_Short problem_
Copy the material below line for line, with no change to any character.

_Extracted information_

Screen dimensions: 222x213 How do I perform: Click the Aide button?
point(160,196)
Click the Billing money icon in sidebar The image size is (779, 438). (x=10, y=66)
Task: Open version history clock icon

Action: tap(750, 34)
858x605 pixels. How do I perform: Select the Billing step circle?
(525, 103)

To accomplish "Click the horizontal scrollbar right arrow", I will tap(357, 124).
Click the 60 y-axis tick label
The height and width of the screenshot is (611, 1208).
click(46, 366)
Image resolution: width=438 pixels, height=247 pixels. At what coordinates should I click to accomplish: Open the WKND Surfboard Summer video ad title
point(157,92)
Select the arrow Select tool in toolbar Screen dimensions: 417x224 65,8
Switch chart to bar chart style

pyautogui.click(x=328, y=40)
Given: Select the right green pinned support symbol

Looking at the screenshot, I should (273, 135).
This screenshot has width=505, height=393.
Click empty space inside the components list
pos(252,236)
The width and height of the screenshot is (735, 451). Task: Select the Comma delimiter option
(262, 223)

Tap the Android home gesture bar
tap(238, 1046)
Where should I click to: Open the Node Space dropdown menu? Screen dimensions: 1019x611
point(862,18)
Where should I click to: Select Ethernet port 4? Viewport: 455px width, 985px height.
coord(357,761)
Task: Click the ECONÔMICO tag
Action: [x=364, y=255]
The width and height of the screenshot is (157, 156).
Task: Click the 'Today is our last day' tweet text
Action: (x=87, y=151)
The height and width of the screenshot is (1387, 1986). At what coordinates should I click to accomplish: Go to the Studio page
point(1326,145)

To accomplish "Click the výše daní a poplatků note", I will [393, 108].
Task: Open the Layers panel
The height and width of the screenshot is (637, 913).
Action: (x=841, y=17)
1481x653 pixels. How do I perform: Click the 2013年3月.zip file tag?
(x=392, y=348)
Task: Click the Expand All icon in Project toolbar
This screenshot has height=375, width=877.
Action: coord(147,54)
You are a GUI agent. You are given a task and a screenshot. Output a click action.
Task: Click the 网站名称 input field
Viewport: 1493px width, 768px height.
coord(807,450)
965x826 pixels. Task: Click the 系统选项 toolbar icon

_Exercise output_
Screen dimensions: 222x213 How do I perform: Click the Aide button?
point(160,196)
Click the Billing money icon in sidebar The image size is (779, 438). (x=10, y=66)
Task: Open version history clock icon

Action: tap(750, 34)
858x605 pixels. How do I perform: Select the Billing step circle?
(525, 103)

To accomplish "Click the horizontal scrollbar right arrow", I will tap(357, 124).
Click the 60 y-axis tick label
The height and width of the screenshot is (611, 1208).
click(46, 366)
Image resolution: width=438 pixels, height=247 pixels. At what coordinates should I click to accomplish: Open the WKND Surfboard Summer video ad title
point(157,92)
Select the arrow Select tool in toolbar Screen dimensions: 417x224 65,8
Switch chart to bar chart style

pyautogui.click(x=328, y=40)
Given: Select the right green pinned support symbol

Looking at the screenshot, I should (273, 135).
This screenshot has width=505, height=393.
Click empty space inside the components list
pos(252,236)
The width and height of the screenshot is (735, 451). Task: Select the Comma delimiter option
(262, 223)

Tap the Android home gesture bar
tap(238, 1046)
Where should I click to: Open the Node Space dropdown menu? Screen dimensions: 1019x611
point(862,18)
Where should I click to: Select Ethernet port 4? Viewport: 455px width, 985px height.
coord(357,761)
Task: Click the ECONÔMICO tag
Action: [x=364, y=255]
The width and height of the screenshot is (157, 156).
Task: Click the 'Today is our last day' tweet text
Action: (x=87, y=151)
The height and width of the screenshot is (1387, 1986). At what coordinates should I click to accomplish: Go to the Studio page
point(1326,145)

To accomplish "Click the výše daní a poplatků note", I will [393, 108].
Task: Open the Layers panel
The height and width of the screenshot is (637, 913).
Action: (x=841, y=17)
1481x653 pixels. How do I perform: Click the 2013年3月.zip file tag?
(x=392, y=348)
Task: Click the Expand All icon in Project toolbar
This screenshot has height=375, width=877.
Action: coord(147,54)
You are a GUI agent. You are given a task and a screenshot. Output a click action.
Task: Click the 网站名称 input field
Viewport: 1493px width, 768px height.
coord(807,450)
965x826 pixels. Task: Click the 系统选项 toolbar icon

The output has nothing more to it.